Ce passionné pratique son métier depuis 40 ans et il est un élément essentiel au travail de recherche en chimie. Les outils en verre qu’il fabrique se retrouvent aux quatre coins du monde puisque Réal Dubuc offre ses services aux industries et aux laboratoires en vue de concevoir des appareils sur mesure pour de la recherche scientifique de haut niveau. Réal Dubuc accepte pour une seconde fois de partager son métier et ses œuvres avec la population sherbrookoise.

Voisins, œuvre d’Élisabeth Marier, fusion de verre de couleur, support d’acier.

Voisins, œuvre d’Élisabeth Marier, fusion de verre de couleur, support d’acier.


Photo : MNBAQ, Idra Labrie

Kaléidoscope : variations sur le verre

Verre soufflé, à la flamme ou fusionné, les œuvres exposées ont comme seules limites celles de l’imagination. Cette exposition regroupe une trentaine d’objets en quatre thèmes et propose de jeter un regard sur le verre contemporain et de montrer, de façon structurée, ses multiples variations.

Parmi cette sélection, des objets de verre façonné au chalumeau, de verre soufflé et gravé, de cristal de verre moulé à la cire perdue, taillé et poli, ainsi que de fusion de verre thermoformé, qui viendront aussi bien fasciner que dérouter.

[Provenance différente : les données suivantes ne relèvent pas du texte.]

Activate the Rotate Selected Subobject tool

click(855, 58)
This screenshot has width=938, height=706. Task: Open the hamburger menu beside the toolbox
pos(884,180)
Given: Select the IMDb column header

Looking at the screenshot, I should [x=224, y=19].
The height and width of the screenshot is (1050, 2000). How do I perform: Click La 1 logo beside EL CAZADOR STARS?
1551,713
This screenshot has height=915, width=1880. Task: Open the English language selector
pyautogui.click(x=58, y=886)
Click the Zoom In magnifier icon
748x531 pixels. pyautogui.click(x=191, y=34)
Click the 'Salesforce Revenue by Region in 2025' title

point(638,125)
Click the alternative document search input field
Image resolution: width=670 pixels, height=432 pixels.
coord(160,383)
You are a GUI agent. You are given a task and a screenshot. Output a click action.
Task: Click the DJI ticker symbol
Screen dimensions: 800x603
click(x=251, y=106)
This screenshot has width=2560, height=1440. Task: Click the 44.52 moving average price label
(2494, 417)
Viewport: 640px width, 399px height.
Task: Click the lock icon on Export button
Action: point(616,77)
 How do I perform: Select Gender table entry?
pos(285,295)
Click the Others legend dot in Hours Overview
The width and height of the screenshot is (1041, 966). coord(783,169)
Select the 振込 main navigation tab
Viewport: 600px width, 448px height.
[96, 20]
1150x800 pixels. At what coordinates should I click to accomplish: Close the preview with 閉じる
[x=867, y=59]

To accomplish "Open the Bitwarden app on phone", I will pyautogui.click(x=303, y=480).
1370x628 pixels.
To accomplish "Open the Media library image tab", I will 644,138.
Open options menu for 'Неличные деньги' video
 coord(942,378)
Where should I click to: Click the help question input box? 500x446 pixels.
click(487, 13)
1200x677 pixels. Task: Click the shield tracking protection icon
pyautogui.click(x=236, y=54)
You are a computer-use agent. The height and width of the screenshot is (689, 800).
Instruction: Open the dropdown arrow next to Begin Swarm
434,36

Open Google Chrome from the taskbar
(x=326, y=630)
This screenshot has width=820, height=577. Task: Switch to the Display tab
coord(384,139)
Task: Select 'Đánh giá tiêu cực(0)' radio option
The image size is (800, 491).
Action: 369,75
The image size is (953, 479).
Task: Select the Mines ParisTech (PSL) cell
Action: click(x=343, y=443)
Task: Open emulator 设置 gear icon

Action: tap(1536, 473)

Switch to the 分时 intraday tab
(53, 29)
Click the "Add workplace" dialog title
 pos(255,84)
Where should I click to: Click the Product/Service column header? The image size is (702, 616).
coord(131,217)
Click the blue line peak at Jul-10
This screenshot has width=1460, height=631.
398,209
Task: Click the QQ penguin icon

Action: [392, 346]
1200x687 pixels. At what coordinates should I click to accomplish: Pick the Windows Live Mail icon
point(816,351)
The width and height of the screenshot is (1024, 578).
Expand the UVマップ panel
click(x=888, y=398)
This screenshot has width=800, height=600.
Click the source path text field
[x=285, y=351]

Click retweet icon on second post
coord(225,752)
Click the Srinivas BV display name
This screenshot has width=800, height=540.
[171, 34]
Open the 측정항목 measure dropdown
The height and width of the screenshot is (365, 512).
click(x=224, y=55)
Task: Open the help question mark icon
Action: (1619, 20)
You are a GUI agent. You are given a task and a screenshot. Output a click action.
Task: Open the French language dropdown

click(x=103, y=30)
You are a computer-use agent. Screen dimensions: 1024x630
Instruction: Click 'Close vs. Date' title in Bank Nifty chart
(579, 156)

Quotidien en basse résolution

Quotidien en basse résolution, c’est d’abord le calendrier 2013 réalisé par Clemz avec des textes tirés du roman de Christian Bobin, Autoportrait au radiateur – Quotidien en basse résolution; c’est aussi une exposition de «lomographies», œuvres issues d’un mouvement artistique consistant à prendre des photos de manière spontanée, avec un appareil analogique, dans le but d'apporter à la photo un aspect désuet et rétro.

Vendredi 21, 2013, lomographie de l’artiste Clemz.

Vendredi 21, 2013, lomographie de l’artiste Clemz.


Photo : © Clemz

Ici, la perfection laisse place à la réalité, l’instantané, l’erreur. Allant à l’encontre des tendances photographiques modernes, Clemz présente des images floues, surexposées et mal calibrées. Le but est de laisser les spectateurs dans le flou afin que les émotions prennent le pas sur le rationnel, confie l’artiste multidisciplinaire qui a étudié à l’UdeS, au programme du certificat en arts visuels.

Lancement du livre Alice Gagné, photographe

La Galerie d’art du Centre culturel de l’Université de Sherbrooke vous convie au lancement du livre de Louise Bélanger, Alice Gagné, photographe, réalisé en collaboration avec l’artiste.

Née en 1927 et originaire des Cantons-de-l’Est, Alice Gagné s’initie à la photographie à l’âge de 10 ans, fait rare à l’époque. Sa passion s'affine alors qu'elle travaille dans le commerce familial, un studio de photo. Alice Gagné étudie à l'École des beaux-arts de Montréal, puis reçoit une bourse qui lui ouvrira les portes de l'Europe, où elle travaillera dans plusieurs pays dans les années 1960 et 1970. Photographe documentaliste, Alice Gagné a également œuvré dans l'éducation partout dans le monde.